- _Work to complete_
1. Recast the paragraph beginning "But the larger speed gains" from the article on AI-driven drug discovery as a short bulleted list that keeps its main facts.
2. According to the article on AI-driven drug discovery, how many AI-discovered assets are now in clinical phases globally?

AI-Driven Drug Discovery: From Concept to Execution
The field crossed a critical threshold in June 2025: the first peer-reviewed Phase IIa results for a molecule where both target and compound were discovered entirely by generative AI. Insilico Medicine’s rentosertib, a TNIK inhibitor for idiopathic pulmonary fibrosis, showed patients gaining lung function versus a decline in the placebo group. Publication in Nature Medicine marked what the industry had been waiting for: proof that AI-designed molecules can demonstrate efficacy in humans. And Rentosertib is not alone: 31 AI-discovered assets are now in clinical phases globally.
AlphaFold 3, released in May 2024, models entire molecular complexes with 50%+ improvement over prior methods, revealing how drugs bind to proteins, DNA, RNA, and ligands. This accelerates structure-based design by clarifying where and how a molecule might interact with its target.
But the larger speed gains come from generative chemistry platforms: systems that propose novel candidates computationally, predict ADMET properties (absorption, distribution, metabolism, excretion, toxicity), and optimise for synthesisability before compounds reach a wet lab. Hit identification (finding initial compounds with activity) and lead optimisation (refining for potency and drug-like properties) now compress from 4 to 5 years to 12 to 18 months.
Two paradigms coexist:
- Wet lab to models uses experimental data to train AI systems: phenomic screens (observe how cells change morphology and behaviour when exposed to compounds, capturing complex biological responses without requiring mechanistic knowledge) & high-throughput assays (testing thousands to millions of compounds against specific targets in automated fashion).

Stored records:
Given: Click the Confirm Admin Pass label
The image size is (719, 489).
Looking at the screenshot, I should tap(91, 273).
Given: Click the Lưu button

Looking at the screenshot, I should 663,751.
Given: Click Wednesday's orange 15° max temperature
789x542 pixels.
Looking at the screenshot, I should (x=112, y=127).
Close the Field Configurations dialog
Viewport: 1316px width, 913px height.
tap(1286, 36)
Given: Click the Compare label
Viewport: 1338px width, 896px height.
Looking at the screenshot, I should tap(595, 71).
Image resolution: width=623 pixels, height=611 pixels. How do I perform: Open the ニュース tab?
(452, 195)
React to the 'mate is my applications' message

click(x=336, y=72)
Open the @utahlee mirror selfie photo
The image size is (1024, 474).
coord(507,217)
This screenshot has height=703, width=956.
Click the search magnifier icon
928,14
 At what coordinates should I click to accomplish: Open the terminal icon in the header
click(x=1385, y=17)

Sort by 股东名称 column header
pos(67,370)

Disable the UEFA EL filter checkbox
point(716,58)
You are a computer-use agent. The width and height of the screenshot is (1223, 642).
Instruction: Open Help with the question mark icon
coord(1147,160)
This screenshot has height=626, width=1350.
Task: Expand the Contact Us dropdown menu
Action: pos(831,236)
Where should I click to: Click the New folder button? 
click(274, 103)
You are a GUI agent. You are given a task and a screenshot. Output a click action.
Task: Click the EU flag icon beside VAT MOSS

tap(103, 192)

- _Answers to the problems_
1.
- The biggest speed gains come from generative chemistry platforms.
- These systems propose novel candidates computationally, predict ADMET properties (absorption, distribution, metabolism, excretion, toxicity), and optimize for synthesizability before compounds reach a wet lab.
- Hit identification (finding initial active compounds) and lead optimization (refining for potency and drug-like properties) now take 12 to 18 months instead of 4 to 5 years.

2. 31